Also Friday, Time magazine announced the shooting death of Omar Hashim Kamal, an Iraqi translator who worked in its Baghdad bureau. Kamal, who was shot Wednesday by unidentified assailants, died Friday of his wounds.

Earlier this month, an Iraqi freelance translator working for the Voice of America was shot to death along with his mother and young daughter. The killings appear to be part of a campaign by insurgents to target or intimidate Iraqis working with foreign companies and the U.S.-led coalition that is governing Iraq.

In northern Iraq, near the city of Kirkuk, four people en route to a wedding died when the vehicles they were riding in struck an anti-tank mine. The explosion in the town of Shwan injured 12 other people, police said.

Late Thursday, authorities extinguished a fire at an oil well west of Kirkuk that was bombed by insurgents the previous day. The well was not being tapped at the time of the blast and was not closely guarded, said Gen. Mohammed Amin, the Iraqi Civil Defense Corps chief in the area.

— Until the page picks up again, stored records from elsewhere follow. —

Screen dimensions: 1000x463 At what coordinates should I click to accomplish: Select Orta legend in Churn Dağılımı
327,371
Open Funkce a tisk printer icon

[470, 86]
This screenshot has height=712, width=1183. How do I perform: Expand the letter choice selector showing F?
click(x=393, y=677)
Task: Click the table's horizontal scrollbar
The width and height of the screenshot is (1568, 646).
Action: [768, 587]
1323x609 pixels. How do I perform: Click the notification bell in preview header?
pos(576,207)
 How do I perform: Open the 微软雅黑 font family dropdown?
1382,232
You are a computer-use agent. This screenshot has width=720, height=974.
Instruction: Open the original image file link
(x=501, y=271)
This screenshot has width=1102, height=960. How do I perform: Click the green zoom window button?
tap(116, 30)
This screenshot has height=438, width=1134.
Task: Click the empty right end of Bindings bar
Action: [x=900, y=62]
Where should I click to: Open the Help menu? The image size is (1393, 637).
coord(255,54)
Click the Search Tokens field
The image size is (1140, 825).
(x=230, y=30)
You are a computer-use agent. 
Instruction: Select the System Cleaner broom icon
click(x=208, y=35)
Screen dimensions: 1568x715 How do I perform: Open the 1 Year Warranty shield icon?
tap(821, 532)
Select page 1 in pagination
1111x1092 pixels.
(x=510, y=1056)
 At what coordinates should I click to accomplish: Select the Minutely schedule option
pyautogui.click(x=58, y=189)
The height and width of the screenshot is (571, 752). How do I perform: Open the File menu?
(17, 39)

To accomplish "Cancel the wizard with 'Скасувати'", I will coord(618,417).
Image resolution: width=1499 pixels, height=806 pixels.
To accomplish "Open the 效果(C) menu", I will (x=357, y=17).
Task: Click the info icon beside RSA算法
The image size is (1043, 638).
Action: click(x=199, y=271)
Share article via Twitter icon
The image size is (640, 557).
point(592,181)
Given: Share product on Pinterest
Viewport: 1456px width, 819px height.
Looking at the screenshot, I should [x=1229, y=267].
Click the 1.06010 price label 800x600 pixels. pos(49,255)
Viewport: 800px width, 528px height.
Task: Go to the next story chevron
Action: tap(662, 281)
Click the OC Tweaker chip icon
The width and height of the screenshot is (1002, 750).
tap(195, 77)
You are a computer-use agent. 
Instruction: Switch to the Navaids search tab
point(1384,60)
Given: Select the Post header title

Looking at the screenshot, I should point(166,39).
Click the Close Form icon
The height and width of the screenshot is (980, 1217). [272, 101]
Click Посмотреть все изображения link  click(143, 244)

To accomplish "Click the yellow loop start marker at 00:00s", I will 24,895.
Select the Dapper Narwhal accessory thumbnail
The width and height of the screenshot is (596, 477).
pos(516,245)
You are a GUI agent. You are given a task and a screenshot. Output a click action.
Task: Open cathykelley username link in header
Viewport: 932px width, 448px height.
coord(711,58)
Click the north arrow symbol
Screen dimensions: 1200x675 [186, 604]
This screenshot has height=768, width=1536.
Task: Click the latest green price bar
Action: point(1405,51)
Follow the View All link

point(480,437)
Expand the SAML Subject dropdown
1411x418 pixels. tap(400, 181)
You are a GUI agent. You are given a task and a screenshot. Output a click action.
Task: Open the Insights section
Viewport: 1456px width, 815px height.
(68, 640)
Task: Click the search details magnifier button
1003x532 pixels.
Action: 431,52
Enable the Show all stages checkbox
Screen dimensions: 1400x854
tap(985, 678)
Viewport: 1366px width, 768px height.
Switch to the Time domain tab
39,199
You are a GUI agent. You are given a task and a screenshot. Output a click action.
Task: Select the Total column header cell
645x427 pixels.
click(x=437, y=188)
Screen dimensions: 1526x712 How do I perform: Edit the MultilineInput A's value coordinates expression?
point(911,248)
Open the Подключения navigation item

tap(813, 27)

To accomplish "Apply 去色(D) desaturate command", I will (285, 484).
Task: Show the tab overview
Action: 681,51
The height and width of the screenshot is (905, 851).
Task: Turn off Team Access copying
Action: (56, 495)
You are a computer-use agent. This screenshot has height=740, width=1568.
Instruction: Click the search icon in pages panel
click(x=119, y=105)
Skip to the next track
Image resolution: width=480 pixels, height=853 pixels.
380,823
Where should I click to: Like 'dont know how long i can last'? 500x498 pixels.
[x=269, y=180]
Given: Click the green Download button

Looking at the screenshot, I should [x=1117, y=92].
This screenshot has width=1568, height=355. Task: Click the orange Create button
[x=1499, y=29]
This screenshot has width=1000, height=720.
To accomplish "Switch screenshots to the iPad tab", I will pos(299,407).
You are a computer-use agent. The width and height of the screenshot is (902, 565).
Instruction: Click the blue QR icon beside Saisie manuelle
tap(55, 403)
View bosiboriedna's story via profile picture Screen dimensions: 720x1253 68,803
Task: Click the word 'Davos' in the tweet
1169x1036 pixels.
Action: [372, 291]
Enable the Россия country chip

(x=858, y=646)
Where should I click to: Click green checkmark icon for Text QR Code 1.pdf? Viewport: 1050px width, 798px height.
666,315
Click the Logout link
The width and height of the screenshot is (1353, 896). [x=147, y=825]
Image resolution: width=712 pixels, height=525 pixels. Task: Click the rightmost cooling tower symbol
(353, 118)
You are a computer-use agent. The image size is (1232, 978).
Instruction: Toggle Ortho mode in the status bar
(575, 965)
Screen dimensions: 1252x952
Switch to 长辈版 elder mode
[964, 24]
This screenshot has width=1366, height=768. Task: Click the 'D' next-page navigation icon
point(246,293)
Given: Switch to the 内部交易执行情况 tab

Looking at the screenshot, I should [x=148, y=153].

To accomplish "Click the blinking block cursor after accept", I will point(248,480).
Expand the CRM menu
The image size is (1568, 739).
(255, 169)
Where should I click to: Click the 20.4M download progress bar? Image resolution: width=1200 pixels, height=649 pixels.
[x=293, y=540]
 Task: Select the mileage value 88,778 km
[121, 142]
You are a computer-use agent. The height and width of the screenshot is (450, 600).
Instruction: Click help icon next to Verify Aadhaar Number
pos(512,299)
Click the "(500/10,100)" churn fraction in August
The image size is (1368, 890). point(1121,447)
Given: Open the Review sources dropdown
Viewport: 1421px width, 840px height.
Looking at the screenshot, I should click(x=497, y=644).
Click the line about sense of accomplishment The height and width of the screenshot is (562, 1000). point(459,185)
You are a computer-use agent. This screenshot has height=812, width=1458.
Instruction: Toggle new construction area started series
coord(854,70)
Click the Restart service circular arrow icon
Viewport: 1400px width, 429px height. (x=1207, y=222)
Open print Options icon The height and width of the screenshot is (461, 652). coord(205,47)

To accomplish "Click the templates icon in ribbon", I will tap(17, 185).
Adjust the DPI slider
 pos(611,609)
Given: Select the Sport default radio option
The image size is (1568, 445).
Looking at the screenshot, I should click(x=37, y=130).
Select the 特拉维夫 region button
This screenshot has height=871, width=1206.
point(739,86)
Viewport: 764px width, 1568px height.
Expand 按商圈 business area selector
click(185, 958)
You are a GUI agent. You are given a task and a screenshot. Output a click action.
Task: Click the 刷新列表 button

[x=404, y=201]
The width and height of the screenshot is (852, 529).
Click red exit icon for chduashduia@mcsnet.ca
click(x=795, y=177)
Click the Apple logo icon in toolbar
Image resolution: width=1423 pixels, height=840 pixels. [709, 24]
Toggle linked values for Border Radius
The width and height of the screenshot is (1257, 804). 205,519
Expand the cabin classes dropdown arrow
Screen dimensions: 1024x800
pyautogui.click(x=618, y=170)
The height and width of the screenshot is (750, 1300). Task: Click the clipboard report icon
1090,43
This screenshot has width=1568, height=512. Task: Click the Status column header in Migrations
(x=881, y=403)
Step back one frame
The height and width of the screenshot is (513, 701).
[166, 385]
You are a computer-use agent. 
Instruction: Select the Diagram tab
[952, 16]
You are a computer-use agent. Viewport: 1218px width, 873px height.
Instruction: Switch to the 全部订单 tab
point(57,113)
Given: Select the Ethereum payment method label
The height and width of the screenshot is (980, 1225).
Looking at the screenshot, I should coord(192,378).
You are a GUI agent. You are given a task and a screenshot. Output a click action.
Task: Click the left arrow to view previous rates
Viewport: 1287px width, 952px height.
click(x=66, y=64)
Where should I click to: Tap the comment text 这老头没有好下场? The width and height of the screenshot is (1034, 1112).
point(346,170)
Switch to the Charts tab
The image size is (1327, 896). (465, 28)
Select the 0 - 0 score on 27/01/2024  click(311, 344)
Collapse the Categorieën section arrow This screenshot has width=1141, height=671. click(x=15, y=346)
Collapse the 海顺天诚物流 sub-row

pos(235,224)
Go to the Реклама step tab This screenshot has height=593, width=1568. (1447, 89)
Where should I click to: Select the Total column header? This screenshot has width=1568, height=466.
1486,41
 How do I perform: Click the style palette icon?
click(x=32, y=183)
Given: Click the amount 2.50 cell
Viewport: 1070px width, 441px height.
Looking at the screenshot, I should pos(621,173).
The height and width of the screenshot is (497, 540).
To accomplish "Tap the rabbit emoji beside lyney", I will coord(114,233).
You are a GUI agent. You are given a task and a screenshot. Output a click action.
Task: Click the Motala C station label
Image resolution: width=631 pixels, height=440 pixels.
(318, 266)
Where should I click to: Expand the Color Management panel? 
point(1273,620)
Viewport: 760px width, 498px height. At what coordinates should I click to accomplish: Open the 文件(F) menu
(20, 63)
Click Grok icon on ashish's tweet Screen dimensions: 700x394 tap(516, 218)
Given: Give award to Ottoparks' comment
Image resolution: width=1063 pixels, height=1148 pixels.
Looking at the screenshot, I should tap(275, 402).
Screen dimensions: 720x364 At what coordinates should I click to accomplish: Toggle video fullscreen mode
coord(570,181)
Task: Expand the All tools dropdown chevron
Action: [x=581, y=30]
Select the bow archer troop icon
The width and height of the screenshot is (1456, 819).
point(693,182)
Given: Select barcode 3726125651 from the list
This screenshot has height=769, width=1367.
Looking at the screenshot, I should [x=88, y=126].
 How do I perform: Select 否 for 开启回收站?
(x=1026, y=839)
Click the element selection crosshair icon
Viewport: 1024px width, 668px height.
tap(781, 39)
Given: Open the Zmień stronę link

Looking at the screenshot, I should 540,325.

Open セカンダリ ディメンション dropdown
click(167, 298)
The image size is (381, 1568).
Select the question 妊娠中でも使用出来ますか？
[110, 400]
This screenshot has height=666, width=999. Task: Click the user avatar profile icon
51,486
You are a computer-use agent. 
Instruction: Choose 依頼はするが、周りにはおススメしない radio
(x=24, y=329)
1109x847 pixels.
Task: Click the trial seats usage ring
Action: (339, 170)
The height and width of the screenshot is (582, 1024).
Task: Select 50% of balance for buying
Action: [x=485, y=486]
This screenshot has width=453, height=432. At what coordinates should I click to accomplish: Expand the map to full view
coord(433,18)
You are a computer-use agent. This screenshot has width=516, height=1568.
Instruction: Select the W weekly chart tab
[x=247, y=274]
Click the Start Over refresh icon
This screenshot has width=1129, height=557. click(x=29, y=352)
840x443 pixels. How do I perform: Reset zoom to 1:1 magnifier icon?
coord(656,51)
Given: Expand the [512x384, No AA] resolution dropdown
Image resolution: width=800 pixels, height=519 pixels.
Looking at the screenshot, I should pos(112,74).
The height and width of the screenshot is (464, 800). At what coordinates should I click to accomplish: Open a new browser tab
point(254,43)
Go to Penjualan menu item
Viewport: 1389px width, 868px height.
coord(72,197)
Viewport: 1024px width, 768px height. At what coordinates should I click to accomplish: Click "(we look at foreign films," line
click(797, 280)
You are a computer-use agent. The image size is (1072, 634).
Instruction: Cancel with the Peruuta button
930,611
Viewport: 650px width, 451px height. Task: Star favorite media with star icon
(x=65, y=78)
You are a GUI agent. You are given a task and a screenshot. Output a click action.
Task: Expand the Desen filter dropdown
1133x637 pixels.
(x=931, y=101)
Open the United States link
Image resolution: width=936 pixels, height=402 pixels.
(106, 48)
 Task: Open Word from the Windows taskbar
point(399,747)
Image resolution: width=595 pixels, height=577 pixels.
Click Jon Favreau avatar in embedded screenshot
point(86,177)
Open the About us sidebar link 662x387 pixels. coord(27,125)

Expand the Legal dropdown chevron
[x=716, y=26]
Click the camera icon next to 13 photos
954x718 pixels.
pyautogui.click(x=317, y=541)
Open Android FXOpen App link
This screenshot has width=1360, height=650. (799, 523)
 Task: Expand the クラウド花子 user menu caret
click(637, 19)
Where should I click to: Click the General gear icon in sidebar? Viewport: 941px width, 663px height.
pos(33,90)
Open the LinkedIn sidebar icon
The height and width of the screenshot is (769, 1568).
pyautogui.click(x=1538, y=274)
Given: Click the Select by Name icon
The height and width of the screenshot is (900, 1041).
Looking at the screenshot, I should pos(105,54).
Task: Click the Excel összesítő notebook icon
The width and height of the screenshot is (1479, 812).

Kirkuk is one of Iraq's main oil-producing regions. Rebels have previously targeted the oil industry, blowing up pipelines, killing workers and firing rockets at the oil ministry building in Baghdad.

A pipeline in southern Iraq was on fire Friday, an official from Iraq's State Oil Marketing Organization said. Crude exports from the region were not affected, he said, and its cause was not clear.

Oil is Iraq's most valuable export, and the country must sell more to pay for rebuilding an economy shattered by wars, sanctions and misrule. Confronted with political tensions and terror attacks, Iraq's Governing Council and its American backers recognize that rising oil revenues are essential to the creation of jobs and social stability.

Also Friday, a U.N. electoral team, which will look at technical aspects of selecting Iraq's interim government in the lead-up to the June 30 transfer of sovereignty, arrived in Baghdad. The team, which includes security personnel, is led by Carina Perelli, a U.N. expert on Iraq, spokesman Fred Eckhard said in New York. A second U.N. delegation, headed by top envoy Lakhdar Brahimi, is expected in early April.